3rd Rail
2017 | Mixed Media Installation (Wet Plate Collodion, Transparent Overlays) | Urban underground, subway, subconscious, mythic space

In 2015 I created a layered installation that explores the underground world of the city. It’s a mix of wet-plate photographs and transparent overlays. The main images are old, textured photographs—faces worn by time, rough hands, the feeling of transit. Over these images, thin layers of acetate are added, filled with shadows and hidden details—niches and archetypes that evoke the mythic, cavern-like quality of the subway’s depths. The work invites viewers to descend into this space, to see it as a subconscious realm filled with fears, hopes, and solitude.

The piece blurs space and mind. It pushes into the darkness beneath the city and makes you confront what’s normally hidden. It asks you to feel the quiet chaos, the mythic quality of the underground. It’s a journey into a shadowy realm that’s both real and psychological, meant to shake the viewer and make them think about what lies beneath the surface.

I showed this work at The Foley Gallery on the Lower East Side of NYC. It’s a busy part of the New York art scene, where many of the city’s voices converge. Thousands of people passed by every day, many of them stopped to look, to think. The installation made a strong impression. People saw it as more than just images—something about the hidden depths of the city and their own fears. It became part of the dialogue about urban space and subconscious life.

The work found a wider audience through several channels. In 2017, Clay Patrick McBride spoke about it in an interview with Elizabeth Avedon, published in L’Oeil Magazine. It was an honest talk about how the process and layered overlays evoke chaos, fear, and anxiety in urban transit. Rhandy Rodriguez made a short film about the installation, showing how it was made and what it meant. The video brought a new visual clarity and allowed people to see the process behind the work.

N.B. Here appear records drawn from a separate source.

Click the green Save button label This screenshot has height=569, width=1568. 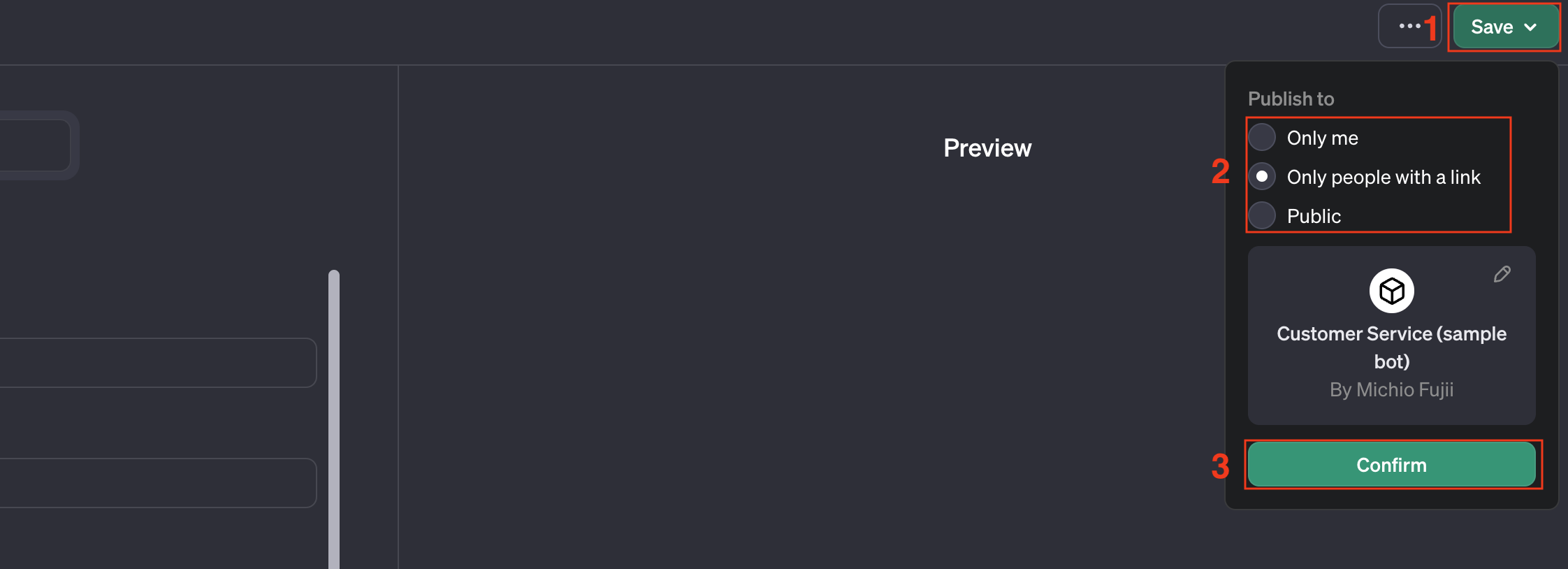(1491, 27)
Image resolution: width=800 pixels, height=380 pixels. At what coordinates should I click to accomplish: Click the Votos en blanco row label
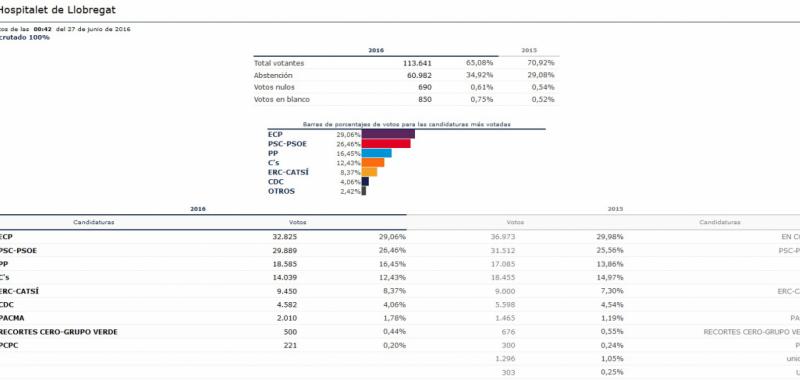click(x=282, y=99)
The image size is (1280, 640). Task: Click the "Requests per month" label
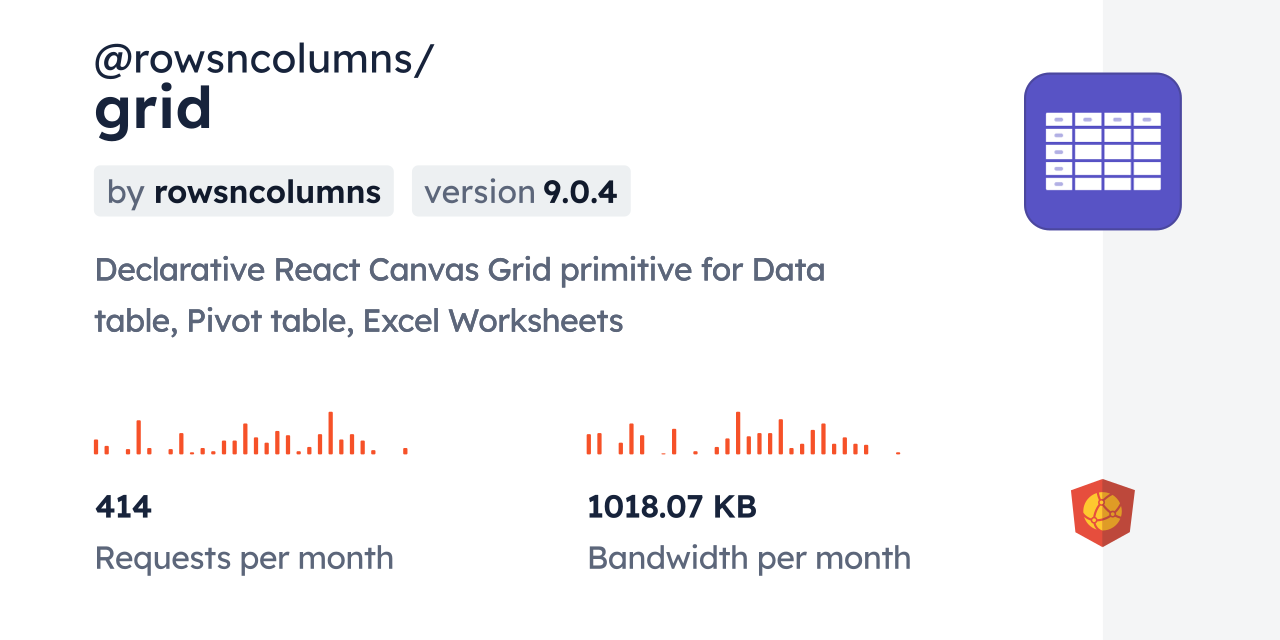click(x=244, y=558)
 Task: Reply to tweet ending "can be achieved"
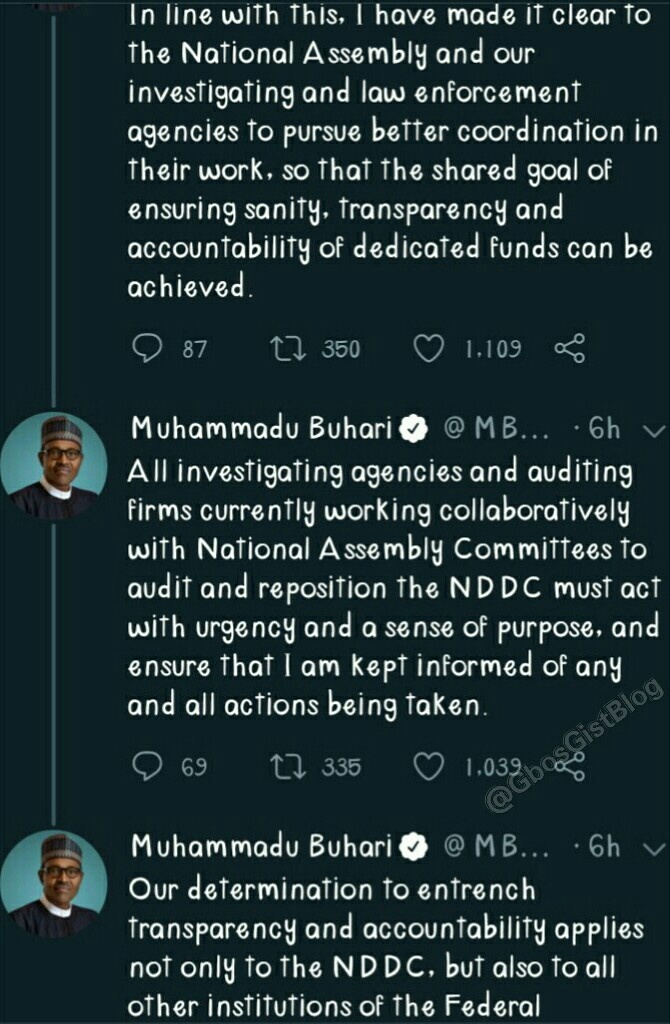pos(147,348)
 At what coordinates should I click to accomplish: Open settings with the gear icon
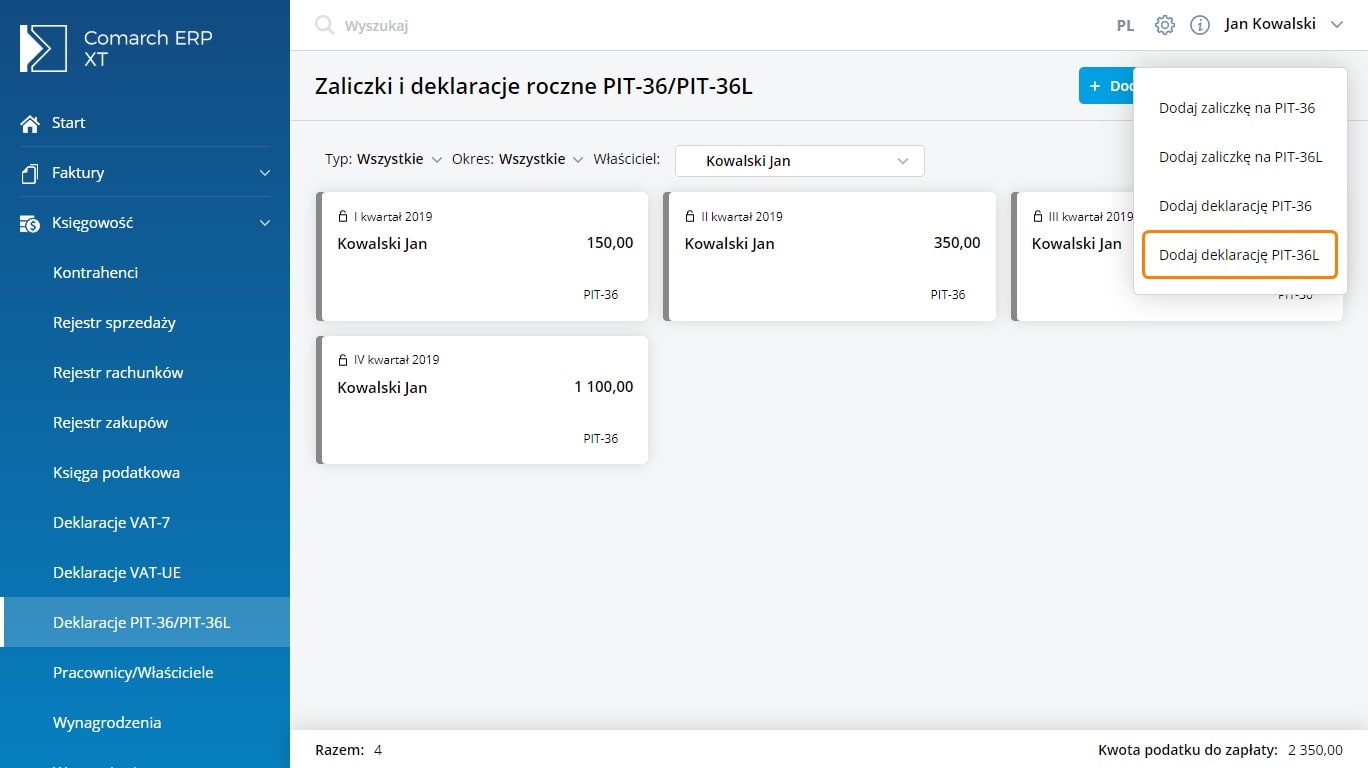pos(1164,25)
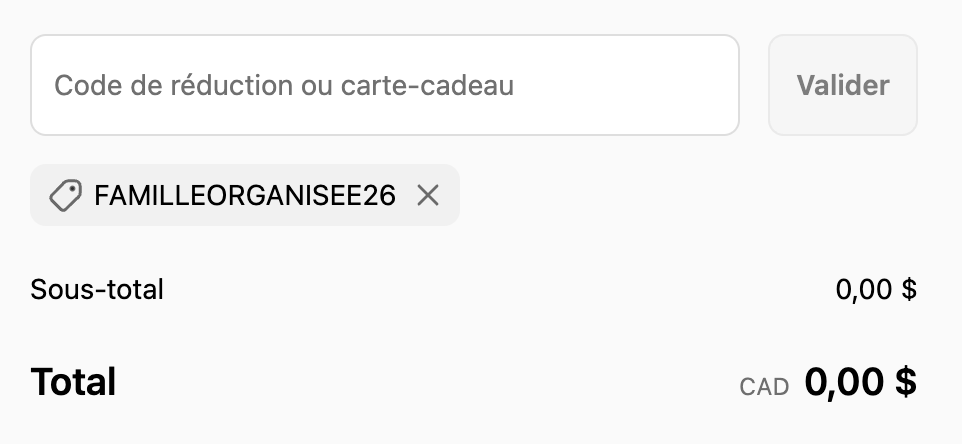Click the bold total amount 0,00 $
962x444 pixels.
pyautogui.click(x=860, y=382)
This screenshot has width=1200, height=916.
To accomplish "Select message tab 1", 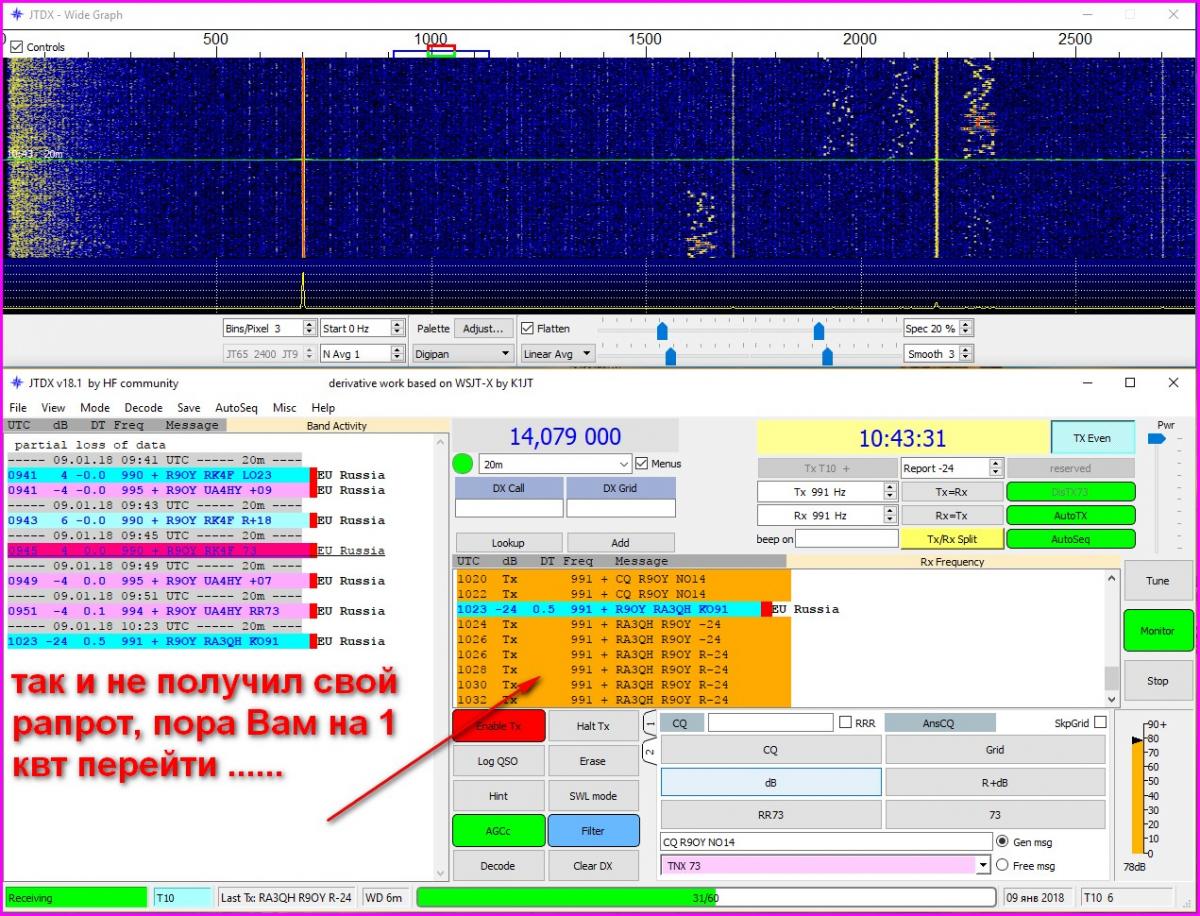I will click(x=650, y=722).
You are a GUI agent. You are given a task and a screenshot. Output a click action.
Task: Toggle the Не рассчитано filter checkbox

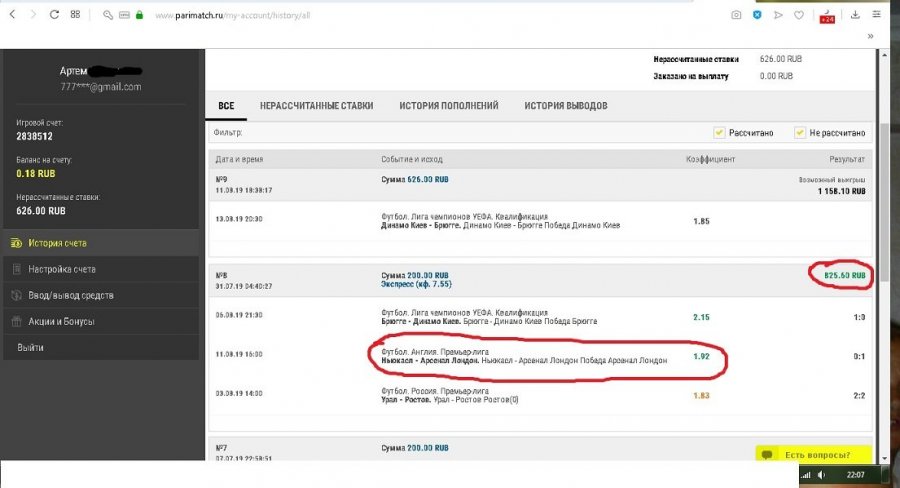(800, 133)
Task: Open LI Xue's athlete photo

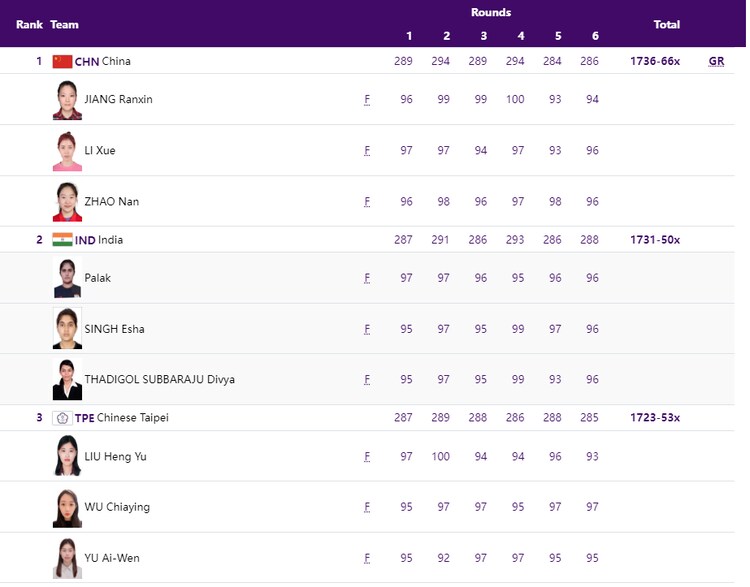Action: tap(67, 151)
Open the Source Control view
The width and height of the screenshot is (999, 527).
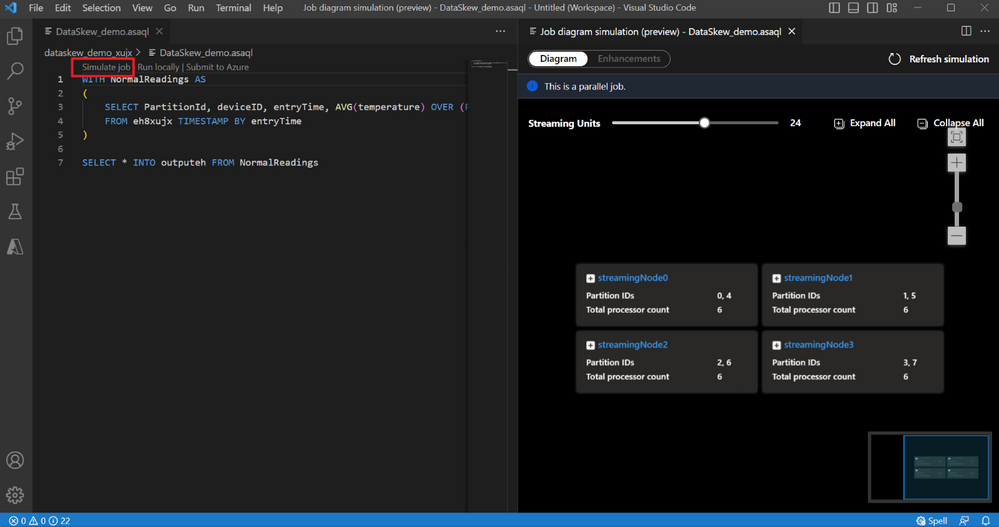[15, 106]
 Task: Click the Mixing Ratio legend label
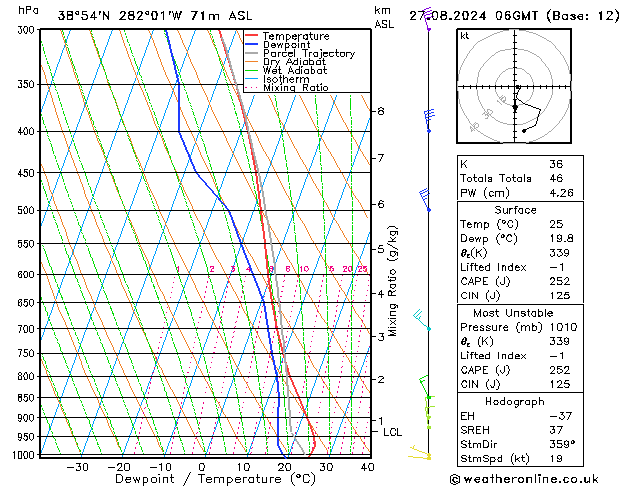pyautogui.click(x=295, y=88)
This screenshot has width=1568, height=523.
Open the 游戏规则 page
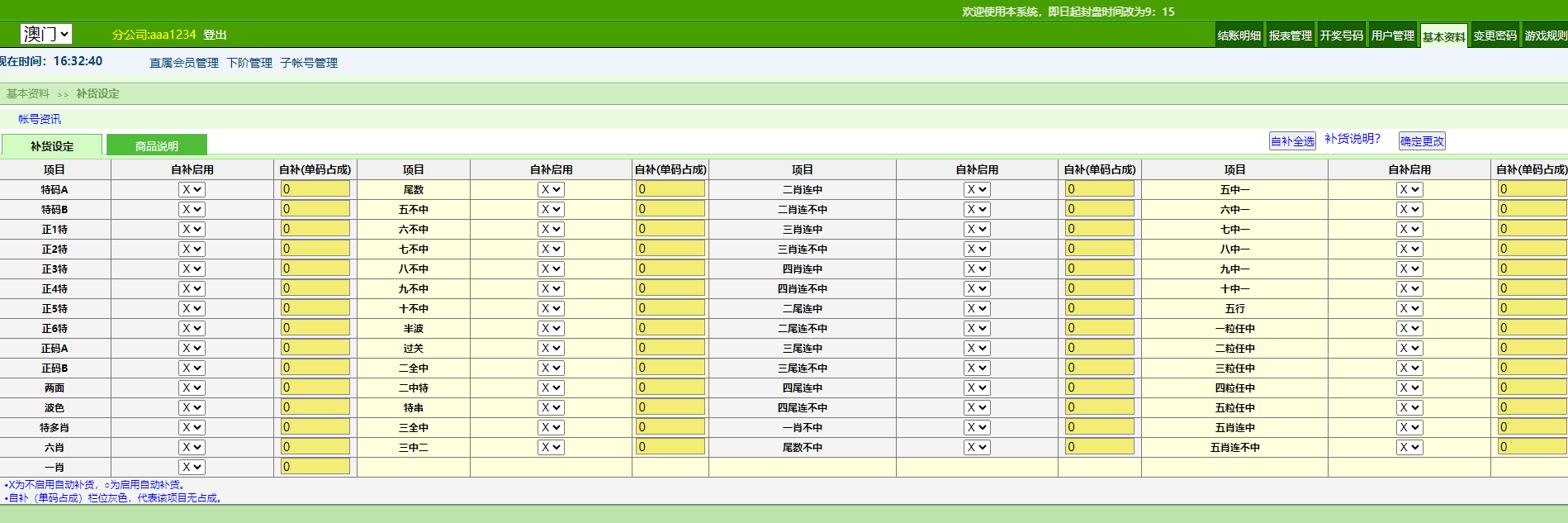tap(1545, 36)
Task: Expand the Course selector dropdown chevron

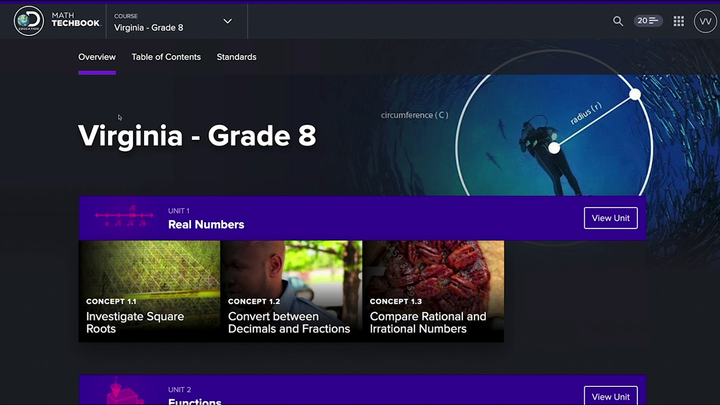Action: [228, 21]

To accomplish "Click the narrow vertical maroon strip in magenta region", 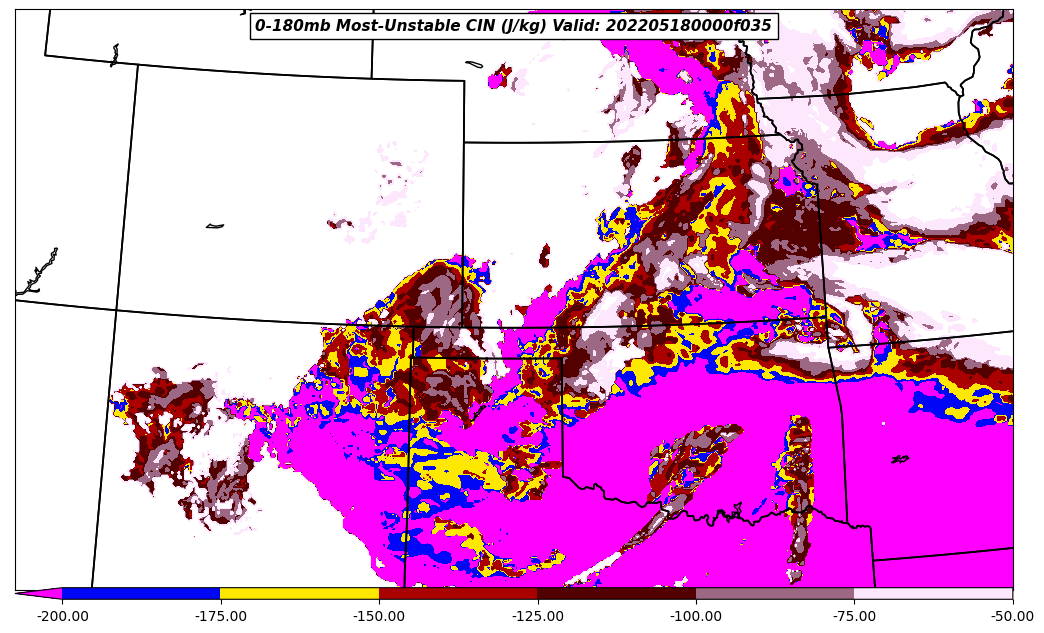I will tap(798, 490).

The piece was more than just an exhibition. It attracted crowds in New York. Many visited the gallery. It also became part of an advertising campaign for the School of Visual Arts, showcasing how powerful image and space can be in the city’s underground. Major outlets like the Times Herald Record and L’Oeil Magazine covered the show, spreading its story wide. Articles celebrated the work’s impact and significance, highlighting its ability to resonate with urban life and subconscious fears.

Contemporaries, critics, and collectors responded strongly. Critics praised its power and rawness. Many bought prints, seeing it as a major contribution to urban and documentary photography. The interviews and videos online helped to amplify its reach even further. This project pushed into new territory—layering old techniques with new narratives to expose the deeper mythic and subconscious layers of city life. It speaks to something fundamental about the city’s hidden world and our shared fears and hopes in it.